You would think so, wouldn't you? I mean, that would be the logical thing to do. When reading the manual, it is obvious that this is what's its there for. It does seem a bit strange that you would have to allocate an array the size of the string just for this single byte specifying direction, but still....
While on the subject, using the unicode standard of upercase means Hebrew and lowercase means English, you'd expect the following string: english HEBREW when used with clases saying all characters are Hebrew, to be reordered to: WERBEH hsilgne What you WOULDNT expect, is to get eWERBEH hsilgn
The sad truth of the matter is that a LOT more investigation will be required until we realize what lpClass is doing, and I don't think any commercial or other needed that function badly enough to go through this investigation. The end result is that I don't believe we will EVER really have to do that research.

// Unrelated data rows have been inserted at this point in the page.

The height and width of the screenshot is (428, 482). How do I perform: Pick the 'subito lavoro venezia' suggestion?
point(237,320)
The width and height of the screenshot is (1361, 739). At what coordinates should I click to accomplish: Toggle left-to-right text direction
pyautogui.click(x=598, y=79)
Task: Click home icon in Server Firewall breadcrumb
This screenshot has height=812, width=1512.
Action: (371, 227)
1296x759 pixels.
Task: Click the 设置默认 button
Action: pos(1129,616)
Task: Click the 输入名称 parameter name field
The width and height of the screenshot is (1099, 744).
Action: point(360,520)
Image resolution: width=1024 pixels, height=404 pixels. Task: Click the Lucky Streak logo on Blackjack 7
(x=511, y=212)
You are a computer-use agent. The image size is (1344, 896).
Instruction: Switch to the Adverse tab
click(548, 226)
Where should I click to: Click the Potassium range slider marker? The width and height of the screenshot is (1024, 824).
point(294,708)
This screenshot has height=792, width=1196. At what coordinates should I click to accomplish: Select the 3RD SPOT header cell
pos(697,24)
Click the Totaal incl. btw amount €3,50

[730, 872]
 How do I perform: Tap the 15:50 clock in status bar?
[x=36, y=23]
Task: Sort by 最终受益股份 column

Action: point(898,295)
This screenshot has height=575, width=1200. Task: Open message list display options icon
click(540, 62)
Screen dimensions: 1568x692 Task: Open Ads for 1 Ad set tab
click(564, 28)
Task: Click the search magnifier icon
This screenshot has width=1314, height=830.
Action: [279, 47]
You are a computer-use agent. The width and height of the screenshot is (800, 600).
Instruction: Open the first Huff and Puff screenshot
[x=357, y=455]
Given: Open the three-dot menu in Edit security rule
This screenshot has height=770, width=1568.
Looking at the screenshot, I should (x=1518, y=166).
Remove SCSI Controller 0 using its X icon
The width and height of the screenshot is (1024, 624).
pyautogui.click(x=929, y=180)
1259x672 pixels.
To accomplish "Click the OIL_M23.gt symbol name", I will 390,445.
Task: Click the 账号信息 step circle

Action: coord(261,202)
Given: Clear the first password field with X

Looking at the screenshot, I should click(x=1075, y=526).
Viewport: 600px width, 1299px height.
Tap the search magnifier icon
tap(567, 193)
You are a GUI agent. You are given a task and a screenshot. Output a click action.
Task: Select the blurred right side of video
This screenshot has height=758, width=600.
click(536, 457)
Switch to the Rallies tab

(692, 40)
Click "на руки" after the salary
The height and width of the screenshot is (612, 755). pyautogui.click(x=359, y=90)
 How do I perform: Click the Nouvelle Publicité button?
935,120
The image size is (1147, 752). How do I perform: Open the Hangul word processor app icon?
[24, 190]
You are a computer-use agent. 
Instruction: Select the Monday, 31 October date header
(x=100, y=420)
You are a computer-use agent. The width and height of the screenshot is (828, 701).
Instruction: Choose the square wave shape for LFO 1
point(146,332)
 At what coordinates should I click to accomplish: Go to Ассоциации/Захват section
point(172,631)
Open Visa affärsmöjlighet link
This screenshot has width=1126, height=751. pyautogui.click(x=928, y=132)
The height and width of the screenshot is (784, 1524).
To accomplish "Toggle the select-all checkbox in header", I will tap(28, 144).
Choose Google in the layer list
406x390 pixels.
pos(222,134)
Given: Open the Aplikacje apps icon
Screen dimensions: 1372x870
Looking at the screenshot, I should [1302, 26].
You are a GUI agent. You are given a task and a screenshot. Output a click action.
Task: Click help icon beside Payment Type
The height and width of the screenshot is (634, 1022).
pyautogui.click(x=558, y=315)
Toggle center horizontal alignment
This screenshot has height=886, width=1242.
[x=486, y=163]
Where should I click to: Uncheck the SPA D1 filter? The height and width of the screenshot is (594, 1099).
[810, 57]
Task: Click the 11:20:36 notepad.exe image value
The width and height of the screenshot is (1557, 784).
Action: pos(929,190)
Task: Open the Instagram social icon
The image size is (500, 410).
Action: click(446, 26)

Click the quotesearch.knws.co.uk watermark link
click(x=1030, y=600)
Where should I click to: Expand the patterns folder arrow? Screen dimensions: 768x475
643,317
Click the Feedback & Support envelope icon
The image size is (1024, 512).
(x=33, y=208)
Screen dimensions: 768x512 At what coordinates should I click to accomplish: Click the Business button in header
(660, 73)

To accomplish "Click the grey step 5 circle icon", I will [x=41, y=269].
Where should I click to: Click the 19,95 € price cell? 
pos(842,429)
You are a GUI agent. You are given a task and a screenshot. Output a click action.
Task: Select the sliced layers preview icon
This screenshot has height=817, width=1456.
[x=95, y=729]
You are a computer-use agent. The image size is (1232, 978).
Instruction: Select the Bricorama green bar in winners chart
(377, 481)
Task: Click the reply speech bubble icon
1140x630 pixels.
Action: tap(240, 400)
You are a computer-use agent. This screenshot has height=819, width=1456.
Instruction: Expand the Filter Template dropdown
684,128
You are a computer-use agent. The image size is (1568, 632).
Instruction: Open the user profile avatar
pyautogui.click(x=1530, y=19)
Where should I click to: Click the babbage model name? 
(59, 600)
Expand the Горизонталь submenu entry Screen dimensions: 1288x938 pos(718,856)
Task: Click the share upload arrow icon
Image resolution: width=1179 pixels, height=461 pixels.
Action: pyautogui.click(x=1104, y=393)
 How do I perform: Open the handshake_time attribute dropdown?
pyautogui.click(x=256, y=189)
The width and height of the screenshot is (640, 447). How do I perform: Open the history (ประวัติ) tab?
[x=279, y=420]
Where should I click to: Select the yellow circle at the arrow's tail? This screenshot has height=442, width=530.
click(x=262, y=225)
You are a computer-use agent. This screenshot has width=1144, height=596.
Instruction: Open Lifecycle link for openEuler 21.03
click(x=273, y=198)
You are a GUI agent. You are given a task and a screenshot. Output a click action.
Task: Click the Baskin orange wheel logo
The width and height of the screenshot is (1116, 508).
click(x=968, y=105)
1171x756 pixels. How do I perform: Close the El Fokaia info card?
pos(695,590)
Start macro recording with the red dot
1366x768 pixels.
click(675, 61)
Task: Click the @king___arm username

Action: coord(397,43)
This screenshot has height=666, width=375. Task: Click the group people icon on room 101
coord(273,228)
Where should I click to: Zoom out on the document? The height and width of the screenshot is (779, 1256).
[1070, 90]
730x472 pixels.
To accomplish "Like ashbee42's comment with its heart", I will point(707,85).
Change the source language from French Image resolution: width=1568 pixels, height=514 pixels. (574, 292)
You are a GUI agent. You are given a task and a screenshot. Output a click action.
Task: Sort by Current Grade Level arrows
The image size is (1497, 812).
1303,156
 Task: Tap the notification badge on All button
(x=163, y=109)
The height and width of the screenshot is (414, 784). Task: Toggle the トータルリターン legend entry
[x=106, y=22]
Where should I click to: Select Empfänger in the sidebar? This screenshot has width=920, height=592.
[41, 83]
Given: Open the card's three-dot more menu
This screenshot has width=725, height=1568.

Is fribidi going to support all the functionality we are likely to need? Yes, I believe it will. That is why I tried to stress the amount of shortcutting this library is going to get us. Implementing the various unicode algorithms is a pain, and one to be avoided. If, at some stage in the future, it turns out that some programs really do need classes from GetCharacterPlacement, well, we'll have this discussion again.
That's not acceptable. It's perfectly OK to say that we won't implement some things until we find something that needs them, but it's not OK to pick a design that will prevent us from implementing them once they are needed (and they *will* become needed someday).
I may have came across wrong. I am not suggesting we stick to libfribidi forever, whatever it can do is fine, and what it can't won't be done. To emphasize this point, you will notice that my patch does not export any of libfribidi's functions. In retrospect, I think I'll rename the .c file to "bidi" - will be more apropriate.
I am saying that it is covering all of our current needs, and thus we should go for it as it saves us somewhere between a month of work and half a year (calendaric time, estimates based on assumption that I'm the only one working on it). If at some future time we come to the conclusion that libfribidi is not enough, we can either add the required functionality to it, integrate it into Wine or replace it altogether. I am hoping that, by that time, interest in wine will be high enough for more people to be involved.
In any case, I tried to create the interfaces so that "fribidi" is not a dominant part of them.